EXERCISE DETAILS:
Using the records below, transcribe word for word the stretch from the line that contains "Open the selection filter 'All' dropdown" through the line that contains "Viewport: 749px width, 401px height.", both end lines included, and nothing else.

DATASET ENTRIES:
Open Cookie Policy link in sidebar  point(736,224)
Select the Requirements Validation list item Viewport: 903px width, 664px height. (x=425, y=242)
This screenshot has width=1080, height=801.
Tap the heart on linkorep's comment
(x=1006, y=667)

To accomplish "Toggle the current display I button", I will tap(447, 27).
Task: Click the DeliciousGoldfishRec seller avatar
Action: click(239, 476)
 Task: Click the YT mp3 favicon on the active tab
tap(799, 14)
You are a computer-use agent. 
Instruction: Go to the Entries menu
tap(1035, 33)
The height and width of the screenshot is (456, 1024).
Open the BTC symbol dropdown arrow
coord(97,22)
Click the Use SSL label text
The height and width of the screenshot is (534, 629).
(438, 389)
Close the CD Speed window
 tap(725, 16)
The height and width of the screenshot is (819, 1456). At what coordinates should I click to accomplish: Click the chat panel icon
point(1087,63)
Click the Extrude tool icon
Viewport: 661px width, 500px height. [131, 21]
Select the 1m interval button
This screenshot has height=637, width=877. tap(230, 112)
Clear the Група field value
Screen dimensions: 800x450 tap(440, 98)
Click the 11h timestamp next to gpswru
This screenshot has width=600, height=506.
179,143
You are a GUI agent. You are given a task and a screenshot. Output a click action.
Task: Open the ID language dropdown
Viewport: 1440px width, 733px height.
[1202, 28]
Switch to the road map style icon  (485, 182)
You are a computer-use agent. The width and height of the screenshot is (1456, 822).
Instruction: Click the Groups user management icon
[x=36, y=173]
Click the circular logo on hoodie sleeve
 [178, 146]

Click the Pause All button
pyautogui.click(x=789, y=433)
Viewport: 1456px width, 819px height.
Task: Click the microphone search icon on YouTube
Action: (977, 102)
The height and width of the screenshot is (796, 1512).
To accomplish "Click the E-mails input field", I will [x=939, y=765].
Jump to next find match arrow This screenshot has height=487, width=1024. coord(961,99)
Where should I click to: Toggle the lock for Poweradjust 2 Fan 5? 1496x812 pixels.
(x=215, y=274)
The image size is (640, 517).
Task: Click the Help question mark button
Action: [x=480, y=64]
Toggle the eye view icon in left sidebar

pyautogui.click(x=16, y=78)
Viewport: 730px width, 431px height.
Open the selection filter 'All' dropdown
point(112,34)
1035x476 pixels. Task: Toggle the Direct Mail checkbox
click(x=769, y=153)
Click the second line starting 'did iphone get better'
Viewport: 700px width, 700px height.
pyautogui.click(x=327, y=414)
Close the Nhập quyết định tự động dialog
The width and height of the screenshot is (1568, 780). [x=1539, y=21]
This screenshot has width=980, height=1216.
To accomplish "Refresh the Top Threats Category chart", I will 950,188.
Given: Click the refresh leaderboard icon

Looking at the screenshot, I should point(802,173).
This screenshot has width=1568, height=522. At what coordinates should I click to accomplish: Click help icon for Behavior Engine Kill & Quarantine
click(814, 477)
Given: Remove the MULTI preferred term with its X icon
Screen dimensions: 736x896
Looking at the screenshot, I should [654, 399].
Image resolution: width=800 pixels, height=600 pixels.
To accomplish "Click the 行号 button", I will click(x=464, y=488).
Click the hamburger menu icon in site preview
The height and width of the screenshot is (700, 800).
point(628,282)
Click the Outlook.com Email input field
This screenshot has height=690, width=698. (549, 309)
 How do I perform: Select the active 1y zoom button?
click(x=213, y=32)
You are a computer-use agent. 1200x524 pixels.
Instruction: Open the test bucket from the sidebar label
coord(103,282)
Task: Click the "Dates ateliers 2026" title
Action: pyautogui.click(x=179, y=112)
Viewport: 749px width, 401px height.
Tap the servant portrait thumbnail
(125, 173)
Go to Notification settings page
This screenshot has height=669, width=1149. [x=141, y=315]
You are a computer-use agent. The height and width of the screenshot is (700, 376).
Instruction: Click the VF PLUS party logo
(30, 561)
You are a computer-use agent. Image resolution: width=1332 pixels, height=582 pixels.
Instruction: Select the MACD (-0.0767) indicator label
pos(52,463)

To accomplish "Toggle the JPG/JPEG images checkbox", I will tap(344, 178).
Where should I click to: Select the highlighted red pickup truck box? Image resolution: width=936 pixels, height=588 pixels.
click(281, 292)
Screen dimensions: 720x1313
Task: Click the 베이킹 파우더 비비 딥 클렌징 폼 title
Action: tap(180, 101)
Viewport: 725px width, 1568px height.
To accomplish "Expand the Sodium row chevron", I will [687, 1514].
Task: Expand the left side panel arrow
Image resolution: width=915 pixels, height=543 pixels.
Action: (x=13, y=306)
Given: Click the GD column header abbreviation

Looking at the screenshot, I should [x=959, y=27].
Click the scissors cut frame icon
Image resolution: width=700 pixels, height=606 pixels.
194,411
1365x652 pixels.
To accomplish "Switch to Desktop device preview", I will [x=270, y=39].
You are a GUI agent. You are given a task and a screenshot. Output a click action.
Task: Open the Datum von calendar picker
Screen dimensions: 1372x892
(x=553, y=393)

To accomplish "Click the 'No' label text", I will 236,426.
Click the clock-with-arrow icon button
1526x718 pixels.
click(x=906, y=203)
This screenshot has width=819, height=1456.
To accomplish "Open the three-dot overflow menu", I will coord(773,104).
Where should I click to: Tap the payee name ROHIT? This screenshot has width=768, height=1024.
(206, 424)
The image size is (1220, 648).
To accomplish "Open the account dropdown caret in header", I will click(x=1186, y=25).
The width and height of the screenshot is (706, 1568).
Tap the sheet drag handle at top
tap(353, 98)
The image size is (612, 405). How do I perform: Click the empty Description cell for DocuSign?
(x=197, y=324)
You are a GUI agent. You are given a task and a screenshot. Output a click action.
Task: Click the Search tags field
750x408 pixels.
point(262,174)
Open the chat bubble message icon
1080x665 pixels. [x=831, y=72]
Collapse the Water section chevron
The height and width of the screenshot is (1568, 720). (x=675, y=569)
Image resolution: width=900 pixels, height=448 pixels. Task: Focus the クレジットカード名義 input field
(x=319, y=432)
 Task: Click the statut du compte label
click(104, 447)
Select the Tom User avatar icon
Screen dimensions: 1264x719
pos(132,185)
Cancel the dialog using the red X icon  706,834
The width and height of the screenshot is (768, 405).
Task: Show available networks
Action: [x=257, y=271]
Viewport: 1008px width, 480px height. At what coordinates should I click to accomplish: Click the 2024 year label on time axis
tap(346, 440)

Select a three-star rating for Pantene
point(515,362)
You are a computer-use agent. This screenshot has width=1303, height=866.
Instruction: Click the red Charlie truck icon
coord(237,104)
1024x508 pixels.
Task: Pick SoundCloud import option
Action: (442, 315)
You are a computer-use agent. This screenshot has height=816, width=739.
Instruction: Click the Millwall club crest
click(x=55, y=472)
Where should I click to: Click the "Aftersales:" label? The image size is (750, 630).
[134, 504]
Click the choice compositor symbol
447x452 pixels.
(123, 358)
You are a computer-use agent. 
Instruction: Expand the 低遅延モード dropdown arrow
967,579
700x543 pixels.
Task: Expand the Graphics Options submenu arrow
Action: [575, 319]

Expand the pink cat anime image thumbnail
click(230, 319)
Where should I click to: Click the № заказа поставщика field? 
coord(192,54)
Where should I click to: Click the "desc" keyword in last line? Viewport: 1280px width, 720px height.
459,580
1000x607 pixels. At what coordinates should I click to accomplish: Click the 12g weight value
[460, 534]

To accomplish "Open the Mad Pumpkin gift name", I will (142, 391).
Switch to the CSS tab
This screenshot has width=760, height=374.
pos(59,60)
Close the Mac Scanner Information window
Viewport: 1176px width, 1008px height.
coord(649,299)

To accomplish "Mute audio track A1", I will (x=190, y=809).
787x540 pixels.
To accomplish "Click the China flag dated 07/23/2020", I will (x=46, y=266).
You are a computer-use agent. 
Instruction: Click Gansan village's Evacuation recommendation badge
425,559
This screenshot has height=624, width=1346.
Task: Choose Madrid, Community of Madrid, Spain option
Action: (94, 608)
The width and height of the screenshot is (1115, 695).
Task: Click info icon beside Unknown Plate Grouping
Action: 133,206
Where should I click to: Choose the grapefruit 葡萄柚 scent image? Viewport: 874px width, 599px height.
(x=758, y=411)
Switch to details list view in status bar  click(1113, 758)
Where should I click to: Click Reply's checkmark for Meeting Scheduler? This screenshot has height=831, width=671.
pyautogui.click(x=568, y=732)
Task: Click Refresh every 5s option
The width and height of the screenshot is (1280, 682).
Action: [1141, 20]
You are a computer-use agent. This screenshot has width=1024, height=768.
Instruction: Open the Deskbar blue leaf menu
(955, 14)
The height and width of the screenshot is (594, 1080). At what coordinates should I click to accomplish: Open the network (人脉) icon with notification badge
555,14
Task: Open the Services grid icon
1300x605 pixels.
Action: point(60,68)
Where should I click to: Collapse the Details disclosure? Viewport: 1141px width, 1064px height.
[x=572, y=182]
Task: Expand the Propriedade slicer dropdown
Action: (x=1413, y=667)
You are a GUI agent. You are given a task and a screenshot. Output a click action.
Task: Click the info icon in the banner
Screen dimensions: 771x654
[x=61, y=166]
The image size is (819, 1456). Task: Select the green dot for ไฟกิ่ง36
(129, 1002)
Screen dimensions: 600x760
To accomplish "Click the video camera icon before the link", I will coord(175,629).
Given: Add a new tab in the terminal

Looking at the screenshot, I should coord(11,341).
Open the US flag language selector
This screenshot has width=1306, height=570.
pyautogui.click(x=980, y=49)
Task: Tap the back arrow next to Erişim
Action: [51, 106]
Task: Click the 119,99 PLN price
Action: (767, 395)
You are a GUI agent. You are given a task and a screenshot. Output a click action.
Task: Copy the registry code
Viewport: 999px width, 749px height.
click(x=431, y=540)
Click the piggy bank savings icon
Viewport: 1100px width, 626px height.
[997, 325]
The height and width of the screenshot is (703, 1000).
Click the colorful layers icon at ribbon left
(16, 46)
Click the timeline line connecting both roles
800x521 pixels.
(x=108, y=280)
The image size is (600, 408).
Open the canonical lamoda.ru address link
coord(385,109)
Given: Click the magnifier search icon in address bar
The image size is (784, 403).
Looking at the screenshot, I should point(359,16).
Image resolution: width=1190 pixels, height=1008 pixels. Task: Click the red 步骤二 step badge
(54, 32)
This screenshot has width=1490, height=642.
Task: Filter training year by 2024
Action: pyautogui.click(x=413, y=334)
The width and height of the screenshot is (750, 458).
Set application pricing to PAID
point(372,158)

REPLY:
Open the selection filter 'All' dropdown
point(112,34)
1035x476 pixels. Task: Toggle the Direct Mail checkbox
click(x=769, y=153)
Click the second line starting 'did iphone get better'
Viewport: 700px width, 700px height.
pyautogui.click(x=327, y=414)
Close the Nhập quyết định tự động dialog
The width and height of the screenshot is (1568, 780). [x=1539, y=21]
This screenshot has width=980, height=1216.
To accomplish "Refresh the Top Threats Category chart", I will 950,188.
Given: Click the refresh leaderboard icon

Looking at the screenshot, I should point(802,173).
This screenshot has width=1568, height=522. At what coordinates should I click to accomplish: Click help icon for Behavior Engine Kill & Quarantine
click(814, 477)
Given: Remove the MULTI preferred term with its X icon
Screen dimensions: 736x896
Looking at the screenshot, I should [654, 399].
Image resolution: width=800 pixels, height=600 pixels.
To accomplish "Click the 行号 button", I will click(x=464, y=488).
Click the hamburger menu icon in site preview
The height and width of the screenshot is (700, 800).
point(628,282)
Click the Outlook.com Email input field
This screenshot has height=690, width=698. (549, 309)
 How do I perform: Select the active 1y zoom button?
click(x=213, y=32)
You are a computer-use agent. 1200x524 pixels.
Instruction: Open the test bucket from the sidebar label
coord(103,282)
Task: Click the "Dates ateliers 2026" title
Action: pyautogui.click(x=179, y=112)
Viewport: 749px width, 401px height.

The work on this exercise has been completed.